> YOUR ASSIGNMENT: All of the records are to be reproduced exactly.

> DATA EXCERPTS:
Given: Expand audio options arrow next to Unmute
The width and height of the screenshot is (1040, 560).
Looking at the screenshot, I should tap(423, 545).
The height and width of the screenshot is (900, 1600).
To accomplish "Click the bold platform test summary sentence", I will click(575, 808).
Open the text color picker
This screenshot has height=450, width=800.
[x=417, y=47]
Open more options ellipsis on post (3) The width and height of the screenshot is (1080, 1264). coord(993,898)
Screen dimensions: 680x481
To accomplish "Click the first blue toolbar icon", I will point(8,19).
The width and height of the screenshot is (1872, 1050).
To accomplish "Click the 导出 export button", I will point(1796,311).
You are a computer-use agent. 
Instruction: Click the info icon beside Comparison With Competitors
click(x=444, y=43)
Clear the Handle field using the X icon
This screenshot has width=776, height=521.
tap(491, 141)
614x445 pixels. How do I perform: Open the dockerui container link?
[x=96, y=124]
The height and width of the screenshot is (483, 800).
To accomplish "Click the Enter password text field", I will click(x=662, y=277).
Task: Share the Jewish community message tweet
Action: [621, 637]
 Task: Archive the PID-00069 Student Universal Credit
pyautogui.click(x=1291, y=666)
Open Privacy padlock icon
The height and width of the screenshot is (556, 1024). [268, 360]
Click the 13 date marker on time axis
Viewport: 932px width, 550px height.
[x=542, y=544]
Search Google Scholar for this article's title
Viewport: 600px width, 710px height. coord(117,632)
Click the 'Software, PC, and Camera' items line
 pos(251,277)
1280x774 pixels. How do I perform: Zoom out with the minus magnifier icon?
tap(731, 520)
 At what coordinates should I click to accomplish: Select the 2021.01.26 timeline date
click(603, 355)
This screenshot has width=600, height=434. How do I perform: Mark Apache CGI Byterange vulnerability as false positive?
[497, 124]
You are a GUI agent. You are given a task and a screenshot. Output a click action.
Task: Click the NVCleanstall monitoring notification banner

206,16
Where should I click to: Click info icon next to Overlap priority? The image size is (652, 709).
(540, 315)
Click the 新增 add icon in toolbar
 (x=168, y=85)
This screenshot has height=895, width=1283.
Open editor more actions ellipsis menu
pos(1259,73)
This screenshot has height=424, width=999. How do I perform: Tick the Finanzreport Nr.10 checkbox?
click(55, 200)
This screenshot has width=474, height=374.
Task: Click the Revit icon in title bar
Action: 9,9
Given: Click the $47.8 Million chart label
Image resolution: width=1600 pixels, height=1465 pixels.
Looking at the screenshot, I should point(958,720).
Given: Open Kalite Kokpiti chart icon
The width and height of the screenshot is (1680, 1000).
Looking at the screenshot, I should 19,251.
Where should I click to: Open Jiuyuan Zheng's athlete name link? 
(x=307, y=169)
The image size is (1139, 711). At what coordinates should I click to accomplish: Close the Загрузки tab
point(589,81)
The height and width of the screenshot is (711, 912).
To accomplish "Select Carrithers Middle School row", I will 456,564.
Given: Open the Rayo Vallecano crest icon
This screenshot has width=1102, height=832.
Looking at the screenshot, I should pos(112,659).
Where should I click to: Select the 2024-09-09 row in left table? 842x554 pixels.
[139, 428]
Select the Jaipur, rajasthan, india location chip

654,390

> WORKED SOLUTION:
Given: Expand audio options arrow next to Unmute
The width and height of the screenshot is (1040, 560).
Looking at the screenshot, I should tap(423, 545).
The height and width of the screenshot is (900, 1600).
To accomplish "Click the bold platform test summary sentence", I will click(575, 808).
Open the text color picker
This screenshot has height=450, width=800.
[x=417, y=47]
Open more options ellipsis on post (3) The width and height of the screenshot is (1080, 1264). coord(993,898)
Screen dimensions: 680x481
To accomplish "Click the first blue toolbar icon", I will point(8,19).
The width and height of the screenshot is (1872, 1050).
To accomplish "Click the 导出 export button", I will point(1796,311).
You are a computer-use agent. 
Instruction: Click the info icon beside Comparison With Competitors
click(x=444, y=43)
Clear the Handle field using the X icon
This screenshot has width=776, height=521.
tap(491, 141)
614x445 pixels. How do I perform: Open the dockerui container link?
[x=96, y=124]
The height and width of the screenshot is (483, 800).
To accomplish "Click the Enter password text field", I will click(x=662, y=277).
Task: Share the Jewish community message tweet
Action: [621, 637]
 Task: Archive the PID-00069 Student Universal Credit
pyautogui.click(x=1291, y=666)
Open Privacy padlock icon
The height and width of the screenshot is (556, 1024). [268, 360]
Click the 13 date marker on time axis
Viewport: 932px width, 550px height.
[x=542, y=544]
Search Google Scholar for this article's title
Viewport: 600px width, 710px height. coord(117,632)
Click the 'Software, PC, and Camera' items line
 pos(251,277)
1280x774 pixels. How do I perform: Zoom out with the minus magnifier icon?
tap(731, 520)
 At what coordinates should I click to accomplish: Select the 2021.01.26 timeline date
click(603, 355)
This screenshot has width=600, height=434. How do I perform: Mark Apache CGI Byterange vulnerability as false positive?
[497, 124]
You are a GUI agent. You are given a task and a screenshot. Output a click action.
Task: Click the NVCleanstall monitoring notification banner

206,16
Where should I click to: Click info icon next to Overlap priority? The image size is (652, 709).
(540, 315)
Click the 新增 add icon in toolbar
 (x=168, y=85)
This screenshot has height=895, width=1283.
Open editor more actions ellipsis menu
pos(1259,73)
This screenshot has height=424, width=999. How do I perform: Tick the Finanzreport Nr.10 checkbox?
click(55, 200)
This screenshot has width=474, height=374.
Task: Click the Revit icon in title bar
Action: 9,9
Given: Click the $47.8 Million chart label
Image resolution: width=1600 pixels, height=1465 pixels.
Looking at the screenshot, I should point(958,720).
Given: Open Kalite Kokpiti chart icon
The width and height of the screenshot is (1680, 1000).
Looking at the screenshot, I should 19,251.
Where should I click to: Open Jiuyuan Zheng's athlete name link? 
(x=307, y=169)
The image size is (1139, 711). At what coordinates should I click to accomplish: Close the Загрузки tab
point(589,81)
The height and width of the screenshot is (711, 912).
To accomplish "Select Carrithers Middle School row", I will 456,564.
Given: Open the Rayo Vallecano crest icon
This screenshot has width=1102, height=832.
Looking at the screenshot, I should pos(112,659).
Where should I click to: Select the 2024-09-09 row in left table? 842x554 pixels.
[139, 428]
Select the Jaipur, rajasthan, india location chip

654,390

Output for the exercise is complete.